Из-за выступления Гитлера движение на площади застопорилось, трибуну устроили прямо на перекрестке, и толпа собралась огромная – там были не только немцы из Брно и окрестностей (а с ними те истерички, которые после первого же слова, произнесенного фюрером, начали странно раскачиваться и падать на землю в любовных корчах, в своем оргазме сбивая с ног всех окружающих, отчего во многих местах толпа то и дело подпрыгивала), но и чехи, захотевшие таким образом продемонстрировать свою лояльность к рейху, к примеру, рабочие брненского оружейного завода (владельцем которого был тогда инженер Паржизек) явились с огромным лозунгом «Да здравствует фюрер, лучший друг чешского рабочего!» (и чтобы после войны им этот лозунг не припомнили, они в июньские дни 1945 года инициировали первое «дикое переселение» немцев, то самое, во время которого погибли мои родители); пришли туда и те, кто хотел собственными глазами убедиться, что брненские евреи были ликвидированы окончательно, так что их имущество можно и дальше красть безбоязненно; однако были в этой толпе и зеваки вроде меня, которая всего лишь хотела понять, что фюрер из себя представляет и как ему удалось околдовать народ Гете и Бетховена.

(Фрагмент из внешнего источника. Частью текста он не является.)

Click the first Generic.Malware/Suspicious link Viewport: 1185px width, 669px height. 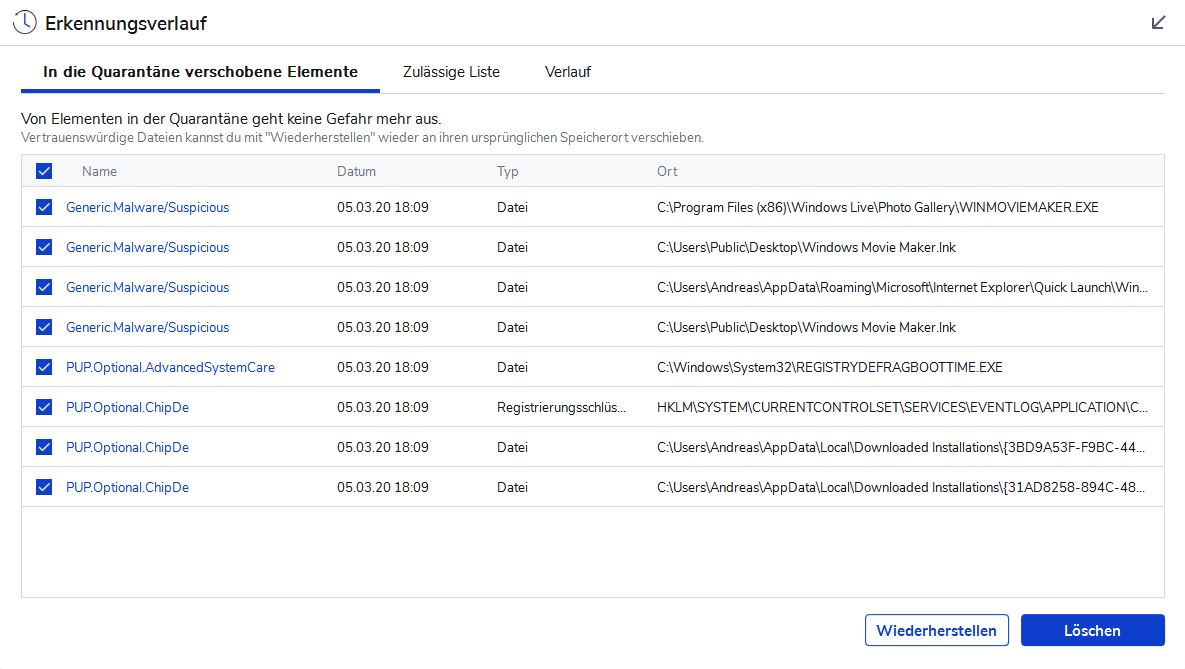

Итак, я пришла из чистого любопытства. И, как выяснилось, делать этого мне не следовало. Прошло всего только десять минут, как взгляд фюрера, бесцельно блуждавший во время его речи по площади, внезапно нащупал меня – и Гитлер запнулся. Он умолк и поманил кого-то, и тот мгновенно подскочил, и Гитлер склонился к нему, и этот, на побегушках, посмотрел в мою сторону и кивнул. Не исключено, впрочем, что толпа даже не заметила этой заминки, ибо Гитлер виртуозно продолжил с того самого места, на котором споткнулся, но ко мне уже пробирались острые плавники на акульих спинах, а кузен Гюнтер, стоявший на трибуне рядом с фюрером, мгновенно отвернулся. Меня охватила паника, ноги мои подкосились, и я не могла пошевельнуться. И в ту же секунду плавники добрались до цели и атаковали. На моего соседа набросились два человека в кожаных пальто, они накинули ему на шею петлю (я явственно видела, как они эту петлю затягивают и как мой сосед таращит глаза и испускает дух) и уволокли его, точно мешок.

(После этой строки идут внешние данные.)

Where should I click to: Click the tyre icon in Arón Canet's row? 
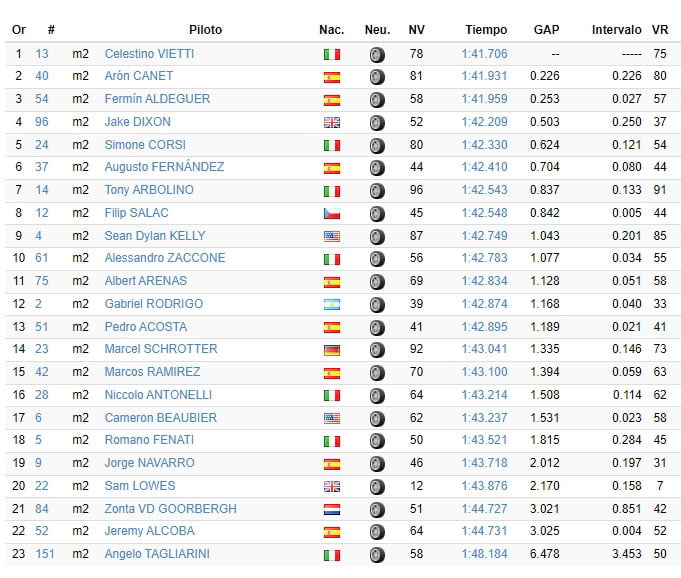coord(377,77)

И едва акульи плавники со своей добычей исчезли, как я поняла, что мое любопытство наказуемо (Господи, клянусь Тебе никогда больше не проявлять любопытства), и быстро выбралась из толпы.
Фюрер, по всей видимости, говорил до самой ночи, потому что еще перед сном я слышала сквозь толстую стену дома, как его голос рыщет во тьме, словно жуткий монгольский пустынный червь ольгой хорхой.
Во сне я снова повстречалась с дьяволом с брненских крыш.
– Ну что, – спросил он, – вы все еще не надумали?
Мы шли по какой-то длинной улице, и дьявол на каждом шагу с кем-нибудь здоровался. Он был нарасхват, люди толпились возле него и подвывали от восторга, так что похоже было, что он не помнит больше обо мне. Но всякий раз он оборачивался в мою сторону и говорил что-нибудь ободряющее. Однако я запомнила только:
– Я вам признаюсь кое в чем. Дьявол всегда ходит сначала слоном, потом конем и сразу после этого – ладьей.